Spiritual Politics: Not Your Father’s Church And State.


Posted February 12, 2014

by Jerry Alatalo

“I cannot think of the present state of humanity as that in which it is destined to remain… Only in so far as I can regard this state as the means toward a better, as the transition-point into a higher and more perfect state, has it any value in my eyes.”

– Johann Gottlieb Fichte (1762-1814)

tetons 2-1There has been a movement in recent years to dovetail science and spirit which has led to a number of profound experiments showing that earlier unproven ideas about the realness of “supernatural” phenomenon are provable. Marianne Williamson, in her run for U.S. Congress in California, is perhaps, if one excludes the traditional clergymen who have served in Congress, the first spiritual teacher who is attempting to marry political science and spirit.

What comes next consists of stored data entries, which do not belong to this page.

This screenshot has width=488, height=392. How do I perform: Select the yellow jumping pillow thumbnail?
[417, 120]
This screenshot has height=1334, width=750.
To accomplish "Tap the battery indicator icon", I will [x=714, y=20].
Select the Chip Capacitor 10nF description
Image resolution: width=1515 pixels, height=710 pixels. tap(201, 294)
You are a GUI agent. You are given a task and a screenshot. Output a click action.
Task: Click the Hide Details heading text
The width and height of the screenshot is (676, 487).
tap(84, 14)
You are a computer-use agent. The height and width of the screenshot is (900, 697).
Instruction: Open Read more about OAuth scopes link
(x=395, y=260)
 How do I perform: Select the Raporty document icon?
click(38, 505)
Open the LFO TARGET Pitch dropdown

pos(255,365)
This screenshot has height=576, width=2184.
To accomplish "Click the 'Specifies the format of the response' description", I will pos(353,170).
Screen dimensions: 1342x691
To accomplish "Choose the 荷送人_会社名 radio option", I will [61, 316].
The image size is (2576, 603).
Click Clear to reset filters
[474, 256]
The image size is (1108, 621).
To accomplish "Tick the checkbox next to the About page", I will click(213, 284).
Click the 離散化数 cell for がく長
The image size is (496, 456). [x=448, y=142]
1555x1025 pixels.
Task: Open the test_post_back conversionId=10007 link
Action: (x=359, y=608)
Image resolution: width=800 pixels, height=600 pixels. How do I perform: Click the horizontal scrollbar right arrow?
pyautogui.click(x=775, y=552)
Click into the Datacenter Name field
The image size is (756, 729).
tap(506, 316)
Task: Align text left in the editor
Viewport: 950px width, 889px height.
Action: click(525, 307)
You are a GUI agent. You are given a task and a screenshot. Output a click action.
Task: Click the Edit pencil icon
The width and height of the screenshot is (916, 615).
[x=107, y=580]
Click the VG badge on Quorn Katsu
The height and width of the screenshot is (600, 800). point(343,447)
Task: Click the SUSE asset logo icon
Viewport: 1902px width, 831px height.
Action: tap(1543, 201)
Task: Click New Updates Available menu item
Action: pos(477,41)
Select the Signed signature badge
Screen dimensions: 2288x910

Those who have read any books by Ms. Williamson will be more excited about her political campaign than those who haven’t, because to imagine the political discourse she will engage in after joining Congress brings a sense of excellent possibilities. To the point, she will raise the level of discussion and debate in the moral and ethical dimensions, something that has been painfully absent in Washington, D.C.

When was the last time anyone heard a man or woman representative addressing the Congress or Senate, or on television during one of the many political talk shows, and suggesting a “return to love” – the title of one of Marianne Williamson’s books? Or suggesting that “the humanitarian concerns of women and children around the world must become placed at the top of the U.S. federal government’s agenda”?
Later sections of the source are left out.